--- Goal ---
Rewrite the stretch of items from the line containing "Given: Click the" through the line containing "Looking at the", replacing "yellow" with "orange" and changing nothing else, and leave the pictures out of your answer.

--- start Provided data ---

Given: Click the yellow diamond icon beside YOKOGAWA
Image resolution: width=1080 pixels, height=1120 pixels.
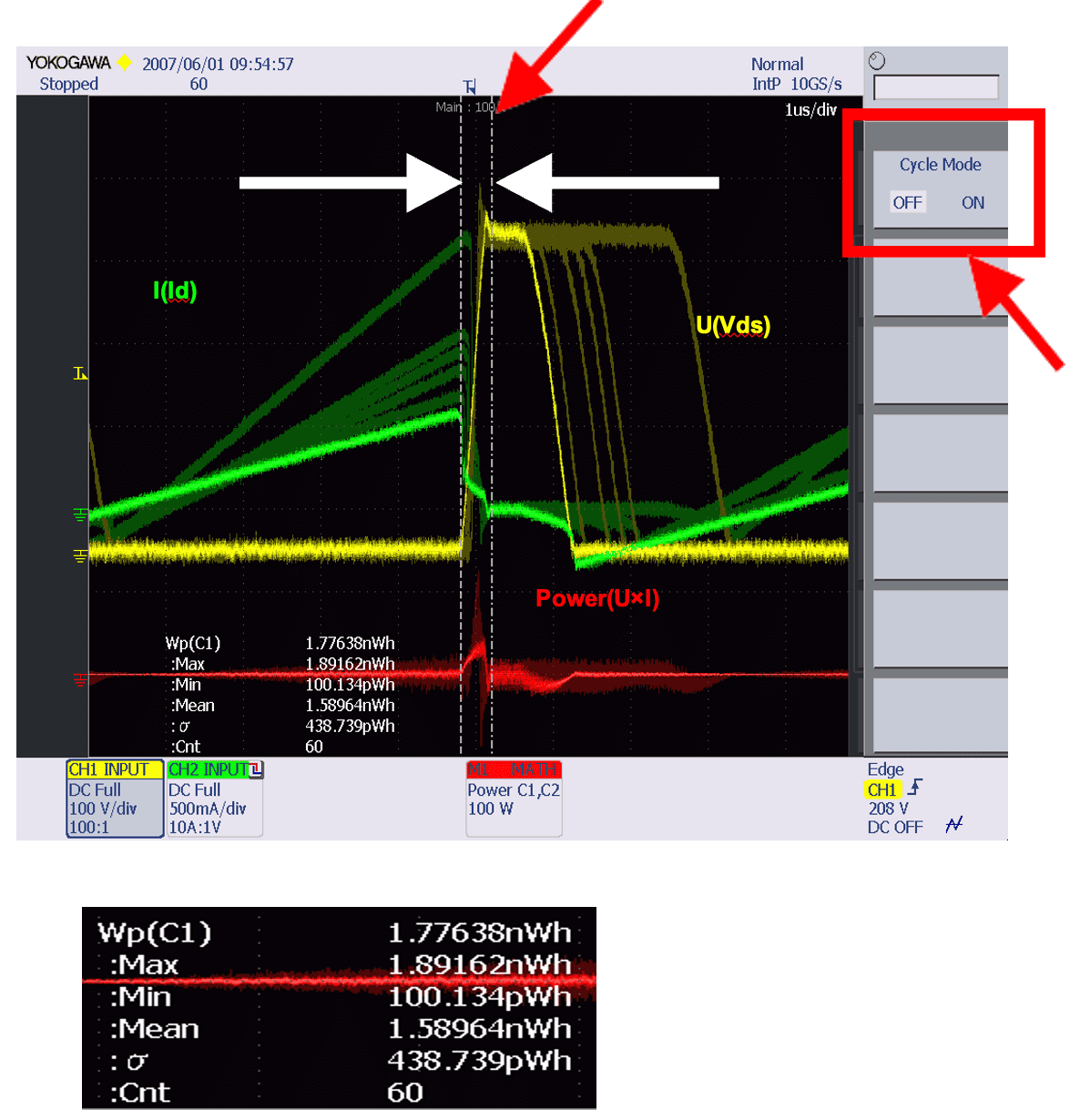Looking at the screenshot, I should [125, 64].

--- end Provided data ---
--- start Provided data ---

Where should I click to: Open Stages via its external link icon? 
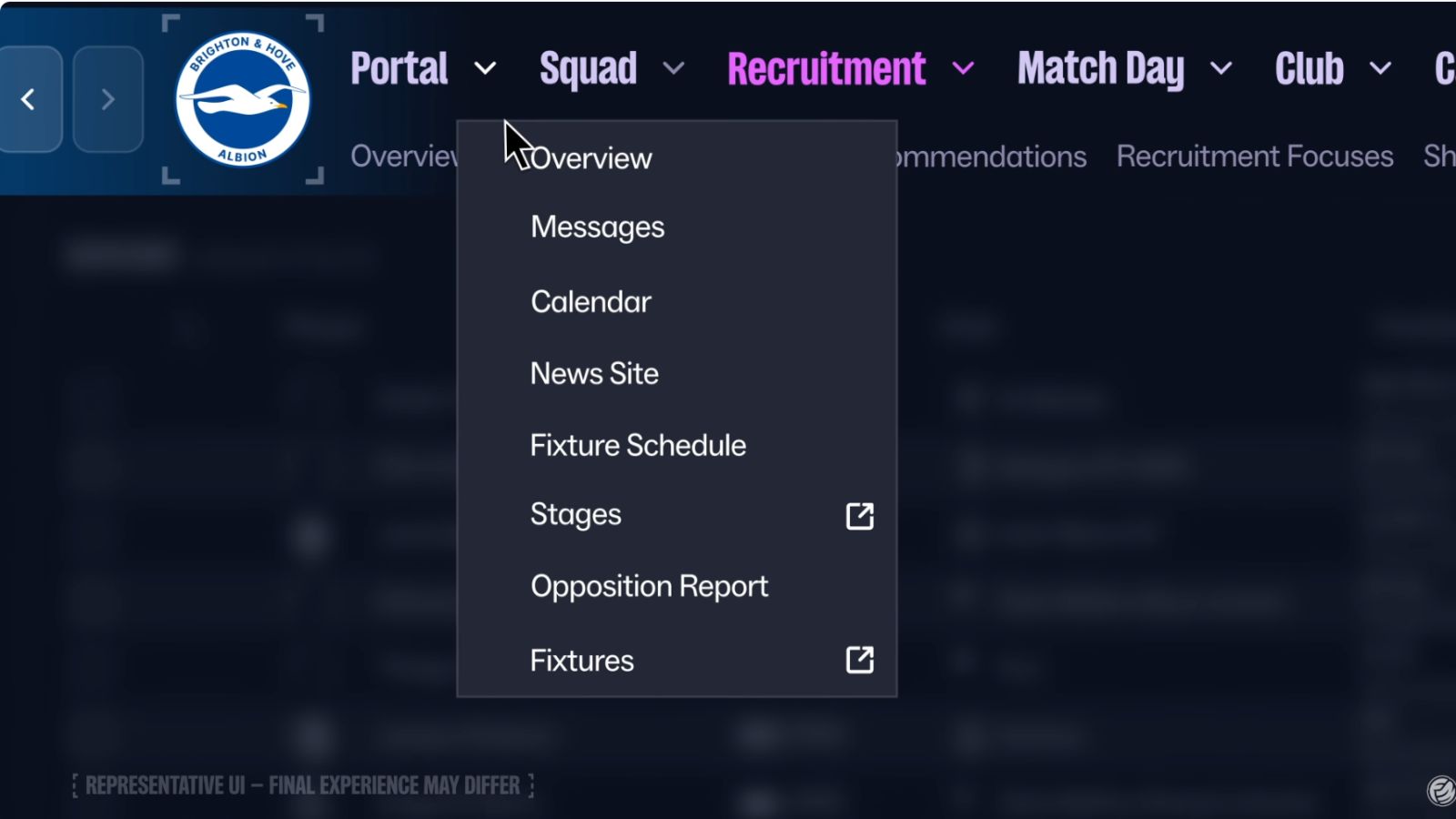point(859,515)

--- end Provided data ---

--- Correct response ---
Given: Click the orange diamond icon beside YOKOGAWA
Image resolution: width=1080 pixels, height=1120 pixels.
Looking at the screenshot, I should [125, 64].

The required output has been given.